As the aphorism descends through Latin from Aristotle ([Greek]), the precise English words are of no importance, and the quotation marks might as well be away; at least the first should be after that.
Then, with 'a sarvant, sir' to me, he took himself into the kitchen.—Borrow.
Clearly a is not included in the quotation.
They make it perfectly clear and plain, he informed the House, that 'Sir Antony MacDonnell was invited by him, rather as a colleague than as a mere Under-Secretary, to register my will.'—Times.
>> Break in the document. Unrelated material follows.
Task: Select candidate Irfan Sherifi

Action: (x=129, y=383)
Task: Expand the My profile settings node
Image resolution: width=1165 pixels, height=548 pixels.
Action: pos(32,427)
The change from him to my would be quite legitimate if the first quotation mark stood before rather instead of where it does; as it stands, it is absurd.
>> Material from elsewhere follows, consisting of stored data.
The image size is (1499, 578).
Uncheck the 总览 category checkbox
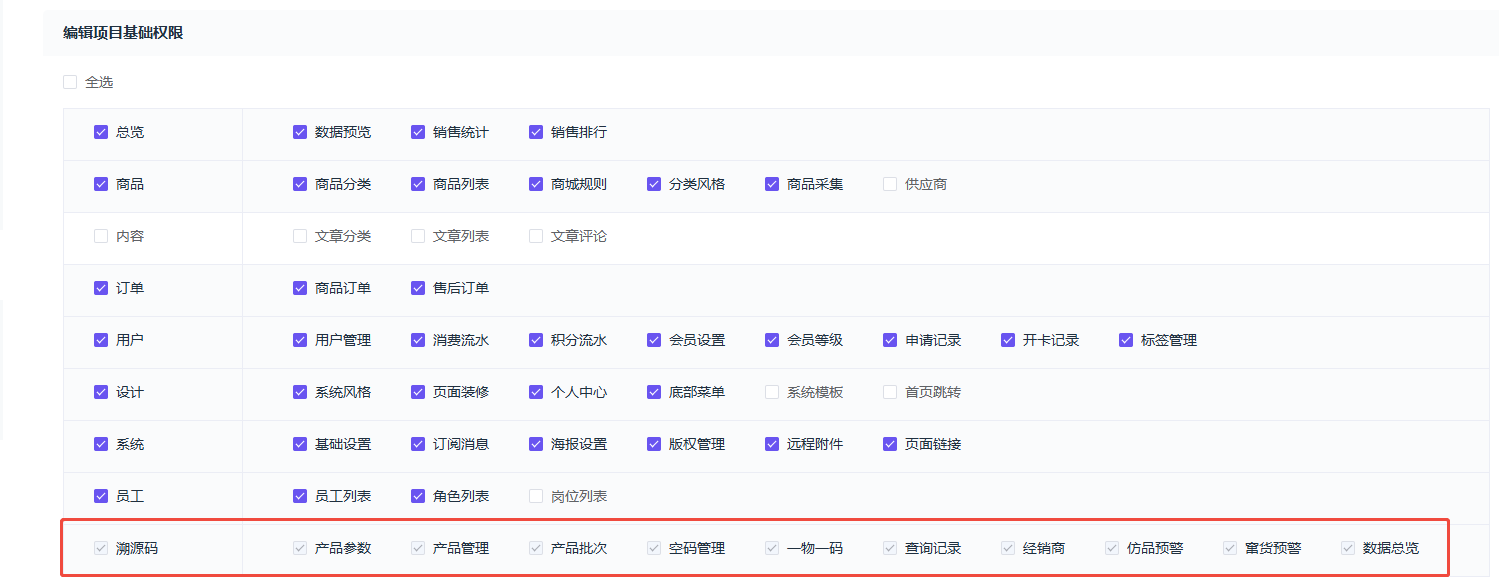101,132
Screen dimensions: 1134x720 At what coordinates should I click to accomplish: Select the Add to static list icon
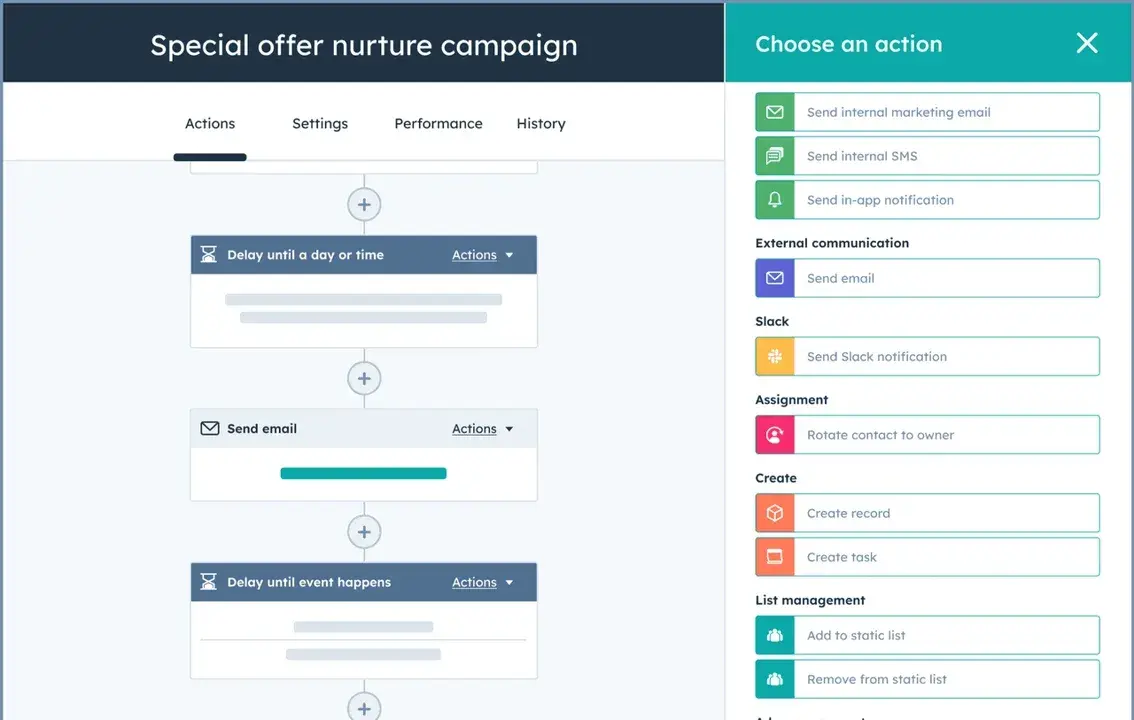click(x=774, y=635)
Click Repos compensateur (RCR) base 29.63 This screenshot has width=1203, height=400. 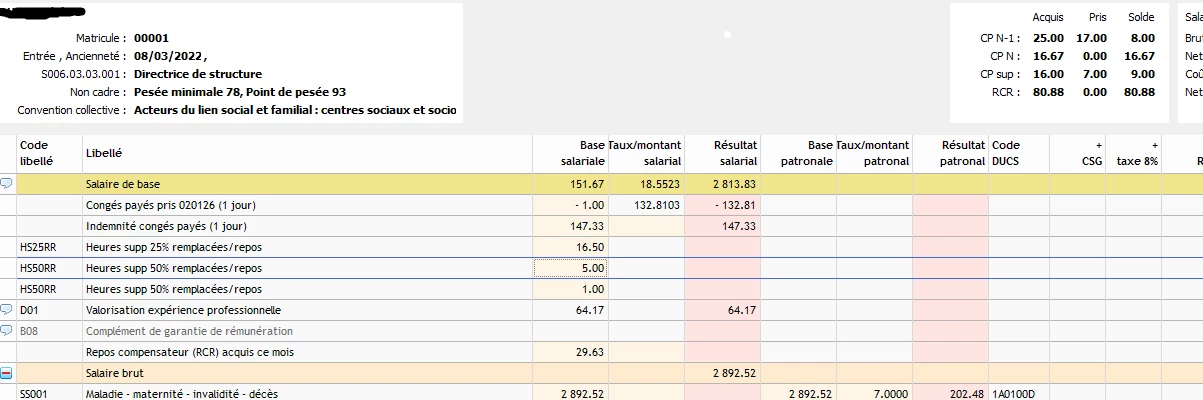tap(571, 352)

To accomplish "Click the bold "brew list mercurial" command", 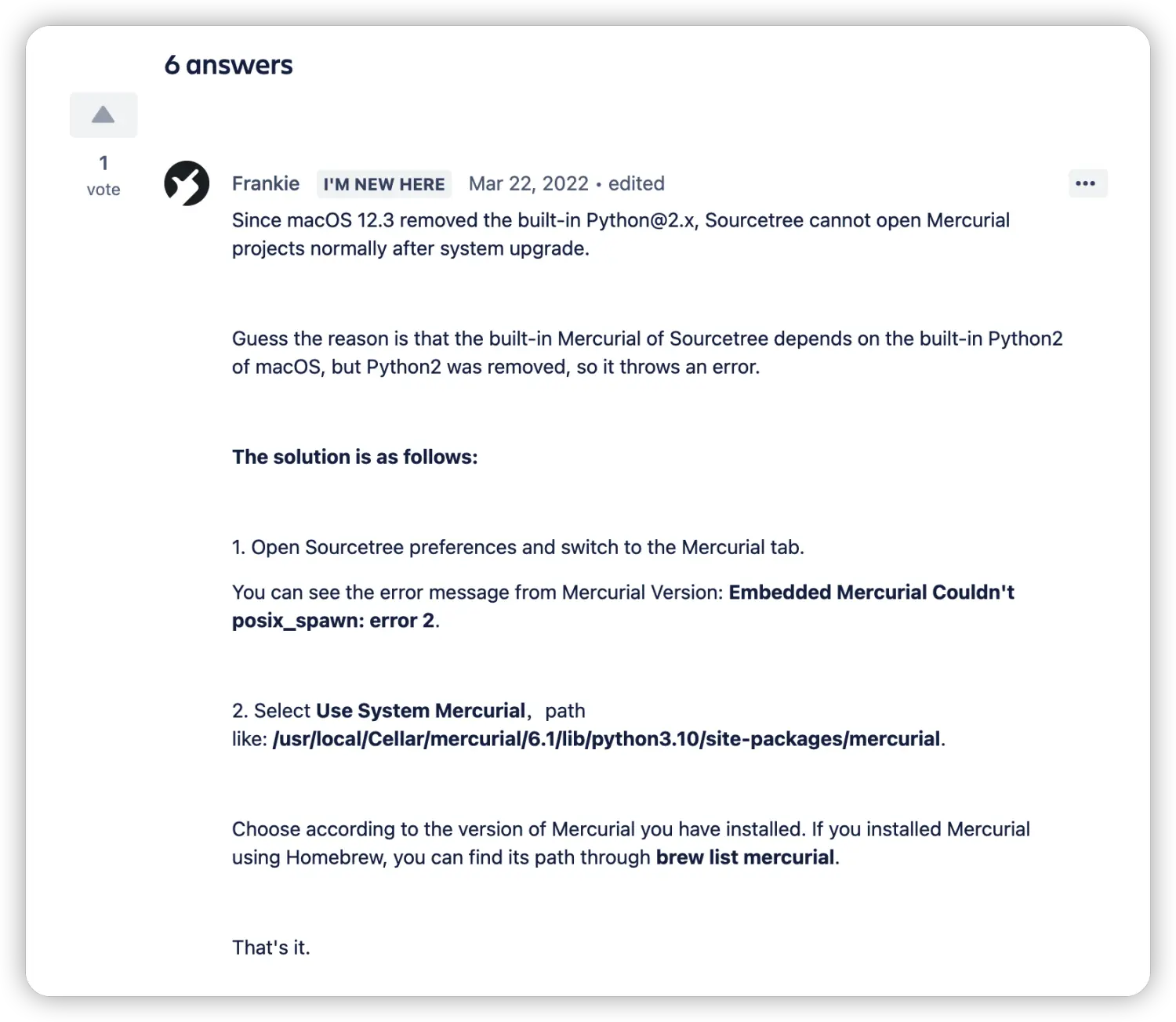I will click(745, 857).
It is long since he partook of the Holy Communion, though there was an Easterday, of which he writes, when 'he might have remained quietly in (his) corner during the office, if...'.—Times.
The (his) is evidently bracketed to show that it is substituted for the original writer's my. This is very conscientious; but it follows that either the same should have been done for he, or the quotation mark should be after he.
We began this section by saying that quotation marks should be used only when necessary. A question that affects the decision to some extent is the difference between direct, indirect, and half-and-half quotation. We can say (1) He said 'I will go'. (2) He said he would go. (3) He said 'he would go'. The first variety is often necessary for the sake of vividness. The third is occasionally justified when, though there is no occasion for vividness, there is some turn of phrase that it is important for the reader to recognize as actually originating, not with the writer, but with the person quoted; otherwise, that variety is to be carefully avoided; how disagreeable it is will appear in the example below. For ordinary purposes the second variety, which involves no quotation marks, is the best.
He then followed my example, declared he never felt more refreshed in his life, and, giving a bound, said, 'he would go and look after his horses.'—Borrow.
Further, there may be quotation, not of other people's words, but of one's own thoughts. In this case the method prevailing at present is that exemplified in the Times extract below. Taken by itself, there is no objection to it. We point out, however, that it is irreconcilable with the principles explained in this section, which demand the addition of a full stop (derived?.). That would be a worse monstrosity than the one in the first of the three legitimate alternatives that we add. We recommend that the Times method should be abandoned, and the first or second of the others used according to circumstances.
The next question is, Whence is this income derived?—Times.
In concluding the chapter on Punctuation we may make the general remark that the effect of our recommendations, whether advocating as in the last section more strictness, or as in other parts more liberty, would be, certainly, a considerable reduction in the number of diacritical marks cutting up and disfiguring the text; and, as we think, a practice in most respects more logical and comprehensible.